元カノの「狙い」とは

Aさんは、藍子さんだけでなく共通の友人にも元カノから聞いた話を伝えており、

「彼もこの話を別の男友達から聞かされて、うんざりしていました。

でも、彼のほうは元カノについて付き合うのが大変なことを以前から友人に話していて、別れたときもすぐ周りに言っていたようで、騒ぎにはなっていませんでした」

まだ別れていないのに藍子さんが男性を口説いた、という元カノのストーリーは、男友達だけでなく藍子さんの友人たちの間でも「じゃあ何で自分からよりを戻してって言わないの」「悔しいだけじゃない?」など、疑問を持つ声が多かったといいます。

「孤立していったのはAで、『元カノの話が本当なら、どうして本人が出て来ないの』と言われていました。

おそらく私と同じことを別の友人からも言われて、元カノのおかしさに気が付いたのかもしれません」

最初はトゲのある剣幕だったAさんは少しずつ勢いをなくしていき、藍子さんに電話をかけてくることもなくなります。

「彼と、元カノはどうして今さらこんなことを言い出したのかって話しました。

そのとき初めて聞いたのですが、それまで何回も別れ話は出ていたそうです。

LINEで書いたのは、元カノが電話に出ないし会おうともしないのが理由で、彼のほうこそ『仕方なく』だったのですね。

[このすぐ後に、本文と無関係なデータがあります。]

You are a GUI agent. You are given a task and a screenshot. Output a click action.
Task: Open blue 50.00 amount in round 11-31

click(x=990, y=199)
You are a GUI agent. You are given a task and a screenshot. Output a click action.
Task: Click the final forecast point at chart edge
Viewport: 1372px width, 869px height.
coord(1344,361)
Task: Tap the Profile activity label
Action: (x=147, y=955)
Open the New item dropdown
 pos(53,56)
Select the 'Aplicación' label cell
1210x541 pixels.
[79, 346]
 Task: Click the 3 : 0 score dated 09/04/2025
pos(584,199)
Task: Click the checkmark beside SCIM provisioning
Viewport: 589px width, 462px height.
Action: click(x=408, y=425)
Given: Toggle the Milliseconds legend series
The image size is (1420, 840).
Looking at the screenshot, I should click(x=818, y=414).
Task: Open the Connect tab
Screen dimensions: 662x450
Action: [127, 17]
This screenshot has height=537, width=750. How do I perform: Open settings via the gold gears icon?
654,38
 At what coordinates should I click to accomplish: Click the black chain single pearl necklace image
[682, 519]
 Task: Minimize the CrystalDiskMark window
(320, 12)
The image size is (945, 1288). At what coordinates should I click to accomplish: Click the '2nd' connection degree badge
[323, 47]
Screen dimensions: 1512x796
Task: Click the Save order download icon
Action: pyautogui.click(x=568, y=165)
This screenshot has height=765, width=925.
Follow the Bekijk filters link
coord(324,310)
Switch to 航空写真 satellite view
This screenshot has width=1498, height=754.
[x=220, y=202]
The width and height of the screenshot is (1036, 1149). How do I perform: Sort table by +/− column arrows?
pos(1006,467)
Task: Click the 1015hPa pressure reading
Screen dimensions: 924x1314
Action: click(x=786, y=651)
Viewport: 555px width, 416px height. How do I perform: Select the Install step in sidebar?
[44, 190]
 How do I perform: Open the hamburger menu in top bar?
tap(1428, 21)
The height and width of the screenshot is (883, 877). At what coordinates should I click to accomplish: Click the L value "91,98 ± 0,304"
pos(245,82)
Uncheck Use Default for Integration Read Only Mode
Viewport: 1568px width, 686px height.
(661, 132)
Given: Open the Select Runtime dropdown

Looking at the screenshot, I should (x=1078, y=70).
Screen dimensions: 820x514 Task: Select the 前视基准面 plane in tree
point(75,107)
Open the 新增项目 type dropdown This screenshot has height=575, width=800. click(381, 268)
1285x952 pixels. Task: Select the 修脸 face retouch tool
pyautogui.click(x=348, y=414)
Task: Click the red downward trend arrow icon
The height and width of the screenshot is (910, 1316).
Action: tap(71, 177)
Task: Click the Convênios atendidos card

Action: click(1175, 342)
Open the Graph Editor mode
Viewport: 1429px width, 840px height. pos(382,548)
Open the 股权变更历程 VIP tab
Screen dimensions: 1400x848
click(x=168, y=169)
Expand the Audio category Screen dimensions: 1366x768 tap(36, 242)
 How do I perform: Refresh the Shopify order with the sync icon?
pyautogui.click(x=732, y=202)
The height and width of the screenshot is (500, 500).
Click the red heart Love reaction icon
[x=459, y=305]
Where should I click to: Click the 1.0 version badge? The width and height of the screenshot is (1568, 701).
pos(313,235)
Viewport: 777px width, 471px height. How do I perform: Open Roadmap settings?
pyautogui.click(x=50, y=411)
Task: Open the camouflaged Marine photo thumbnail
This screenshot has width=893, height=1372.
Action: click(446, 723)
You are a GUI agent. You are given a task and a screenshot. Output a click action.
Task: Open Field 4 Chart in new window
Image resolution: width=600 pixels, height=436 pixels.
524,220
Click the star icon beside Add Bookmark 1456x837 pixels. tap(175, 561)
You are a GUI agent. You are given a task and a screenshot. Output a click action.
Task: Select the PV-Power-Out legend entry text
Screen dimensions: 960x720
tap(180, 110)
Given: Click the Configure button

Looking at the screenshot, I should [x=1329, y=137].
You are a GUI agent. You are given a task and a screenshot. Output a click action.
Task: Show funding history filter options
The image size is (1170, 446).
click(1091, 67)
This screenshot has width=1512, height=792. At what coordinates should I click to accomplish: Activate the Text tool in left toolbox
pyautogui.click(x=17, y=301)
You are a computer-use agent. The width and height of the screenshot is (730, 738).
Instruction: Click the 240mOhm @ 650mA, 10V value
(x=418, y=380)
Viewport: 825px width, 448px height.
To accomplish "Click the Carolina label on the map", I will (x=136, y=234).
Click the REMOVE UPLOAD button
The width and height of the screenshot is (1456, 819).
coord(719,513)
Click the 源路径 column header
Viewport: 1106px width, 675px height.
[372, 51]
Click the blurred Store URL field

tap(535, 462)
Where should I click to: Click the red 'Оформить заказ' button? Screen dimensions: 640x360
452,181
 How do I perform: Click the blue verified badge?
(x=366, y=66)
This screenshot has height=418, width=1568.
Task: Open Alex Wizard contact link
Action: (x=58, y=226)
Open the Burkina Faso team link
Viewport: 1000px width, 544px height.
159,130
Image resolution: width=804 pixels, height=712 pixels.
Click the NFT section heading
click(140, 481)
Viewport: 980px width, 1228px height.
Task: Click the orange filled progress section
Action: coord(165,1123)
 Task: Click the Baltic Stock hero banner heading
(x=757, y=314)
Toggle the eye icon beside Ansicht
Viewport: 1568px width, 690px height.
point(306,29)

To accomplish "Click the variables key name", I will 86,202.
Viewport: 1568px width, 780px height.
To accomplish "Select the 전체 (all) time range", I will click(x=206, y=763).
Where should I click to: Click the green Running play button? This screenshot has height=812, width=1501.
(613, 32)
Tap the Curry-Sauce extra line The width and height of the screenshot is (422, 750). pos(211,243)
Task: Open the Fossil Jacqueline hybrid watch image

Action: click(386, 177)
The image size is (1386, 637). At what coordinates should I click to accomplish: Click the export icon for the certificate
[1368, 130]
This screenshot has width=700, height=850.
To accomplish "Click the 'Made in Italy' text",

それ以降元カノは何も言ってこなくて、『俺から連絡してくるのを待っているのかも』と彼は言っていました」

どうして自分で言わずにAさんを利用するのか、が藍子さんは疑問だったそうで、

「Aは私に近い友人だし、略奪愛の噂を流せば私たちが別れると思ったのかもしれません」

と、肩を落としました。

うがった見方をすれば、自分の作ったストーリーは間違いだとわかっていながら、男性からこれを理由に連絡が来ることを望んだのかもしれない、とも感じました。